§ **Objective**:
In the E2MoCase text, rename "news data" to "article data" and write out the passage that begins at the words "Next, we need" and stops after "in YAML format.".

§ **Text section**:
↓↓↓
# E2MoCase

In this notebook we show how to obtain the raw data from which [E2MoCase](https://arxiv.org/pdf/2409.09001) was derived. Unfortunately, we cannot openly share the raw data due to [commercial restrictions](https://www.liri.uzh.ch/en/services/swissdox.html). Therefore, to get the complete dataset, including the raw data, please follow the steps described below.

As a first step, you’ll need to have a valid license for the [SwissDox API](https://liri.linguistik.uzh.ch/wiki/langtech/swissdox/api). Once you’ve obtained it, specify the X-API-Key and X-API-Secret headers in the [config/configuration.yaml](config/configuration.yaml) file.

Next, we need to run the queries located in the [Queries](./Queries) folder to retrieve the news data from SwissDox. The JSON files in this folder contain queries for each selected case in YAML format.
↑↑↑
(Some records)
↓↓↓
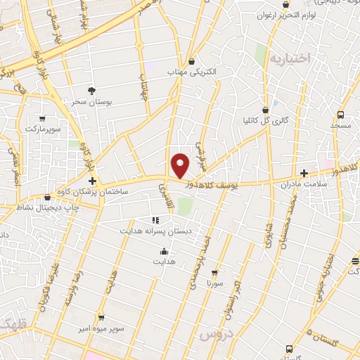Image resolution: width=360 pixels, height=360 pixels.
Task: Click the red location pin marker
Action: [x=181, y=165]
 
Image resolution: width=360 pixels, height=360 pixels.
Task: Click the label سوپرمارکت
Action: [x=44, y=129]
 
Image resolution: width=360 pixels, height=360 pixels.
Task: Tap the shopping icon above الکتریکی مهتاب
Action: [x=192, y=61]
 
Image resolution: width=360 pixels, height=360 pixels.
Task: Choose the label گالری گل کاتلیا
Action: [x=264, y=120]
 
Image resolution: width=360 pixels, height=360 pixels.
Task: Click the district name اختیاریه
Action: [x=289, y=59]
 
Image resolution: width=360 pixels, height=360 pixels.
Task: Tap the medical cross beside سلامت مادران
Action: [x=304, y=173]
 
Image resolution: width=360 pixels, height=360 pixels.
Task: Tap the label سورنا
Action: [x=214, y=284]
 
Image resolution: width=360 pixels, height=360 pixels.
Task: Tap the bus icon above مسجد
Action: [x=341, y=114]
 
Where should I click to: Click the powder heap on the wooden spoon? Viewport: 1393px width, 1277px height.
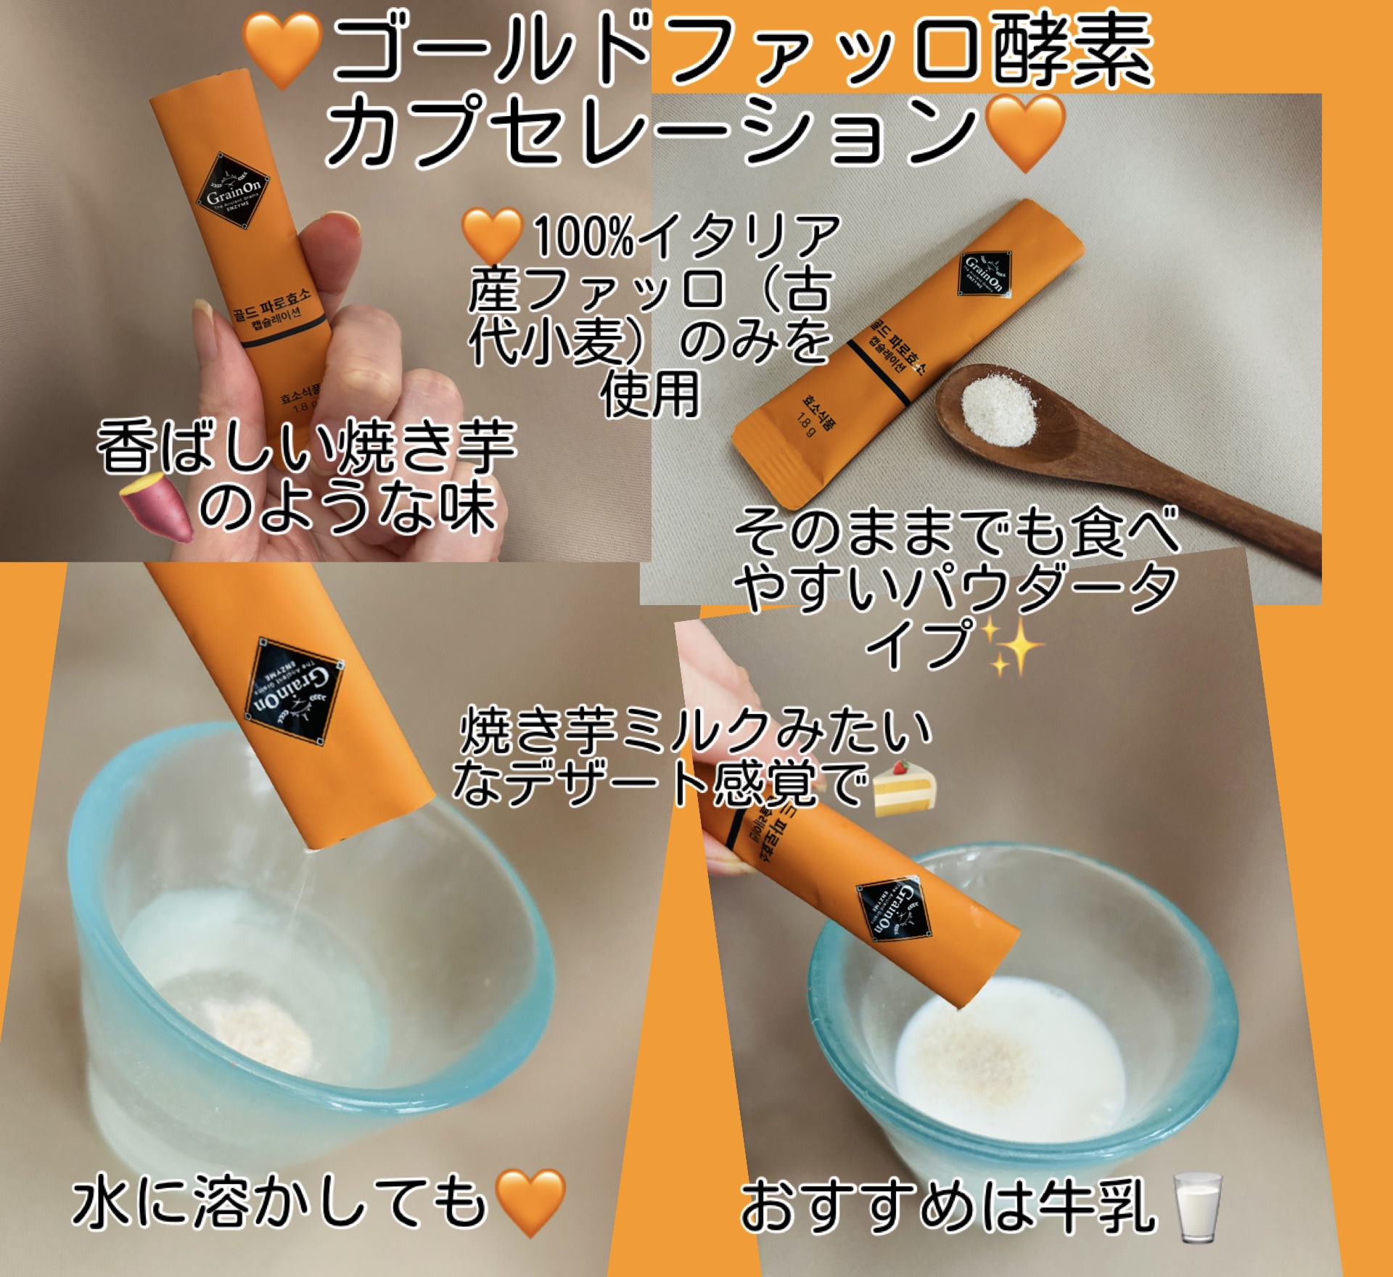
↑↑↑
§ **Task result**:
Next, we need to run the queries located in the [Queries](./Queries) folder to retrieve the article data from SwissDox. The JSON files in this folder contain queries for each selected case in YAML format.